India overtaking China as driver of oil demand growth, IEA says

By

Sharecast News | 12 May, 2016

The excess of oil supplies globally will be lower than previously expected in 2016 as India overtakes the People's Republic of China as the key driver behind demand growth and robust demand from other emerging economies, the rich-world's oil watchdog said.

According to the International Energy Agency global supplies will exceed demand by 1.3m barrels a day over the first half of 2015, down from the projection for a surplus of 1.5m barrels a day it made just one month ago.

Nonetheless, oil price gains were "likely to be limited by brimming crude and products stocks,” the Paris-based organisation said in its monthly oil market report.

Global demand for 'black gold' was still see increasing by 1.2m barrels a day from the levels seen in 2015 but was now expected to reach 95.9m a day, 100,000 barrels more than its last stab at making a prediction.

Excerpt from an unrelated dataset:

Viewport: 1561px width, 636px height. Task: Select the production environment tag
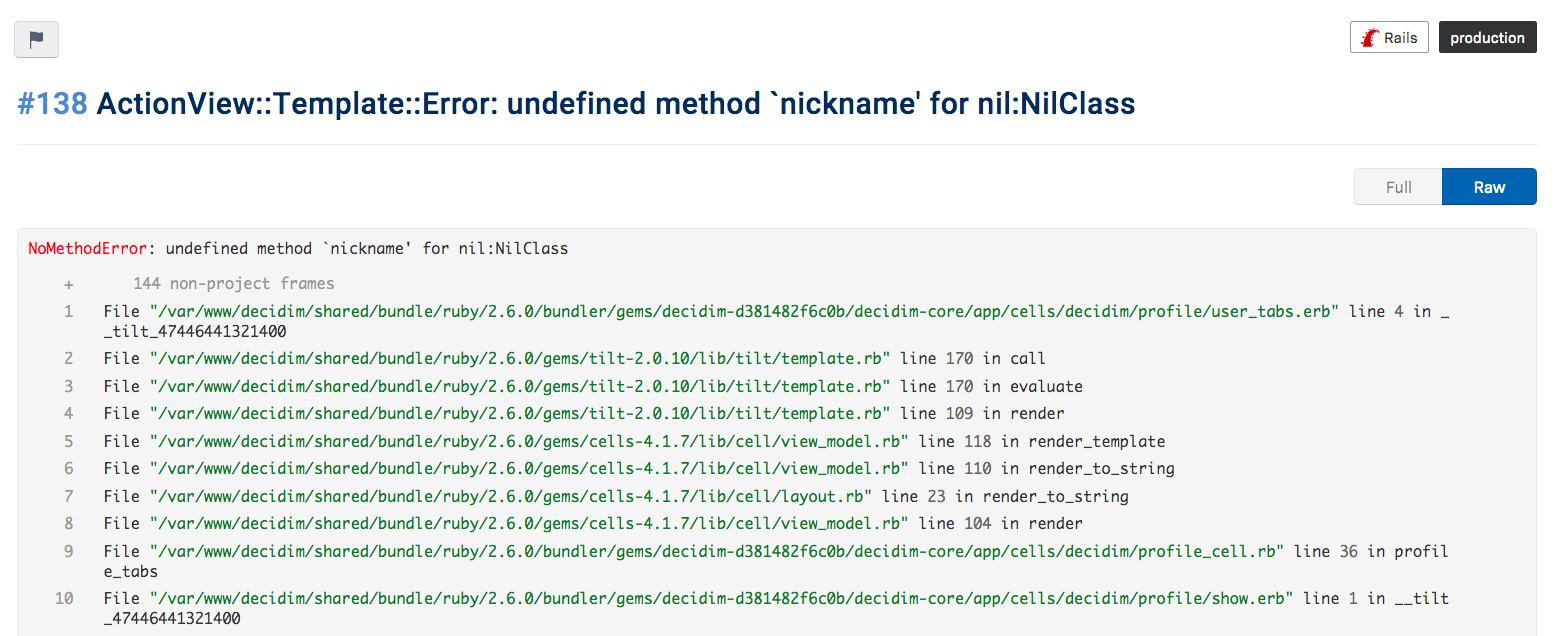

Further upward revision to its demand forecasts were possible, the IEA said.

The world's supplies of oil from outside OPEC was seen shrinking by 800,000 barrels a day over 2016 to 56.8m as low prices ate into US tight-oil producers production, with the recent wildfires in Canada seen subtracting from global demand by 100,000 barrels a day.

The Organisation for Petroleum Exporting Countries was exporting 500,000 a barrel more than was necessary for this time of year, the organisation added.

As of 09:59 BST front month Brent crude oil futures were up by 0.502% to hit $47.84 per barrel on the ICE.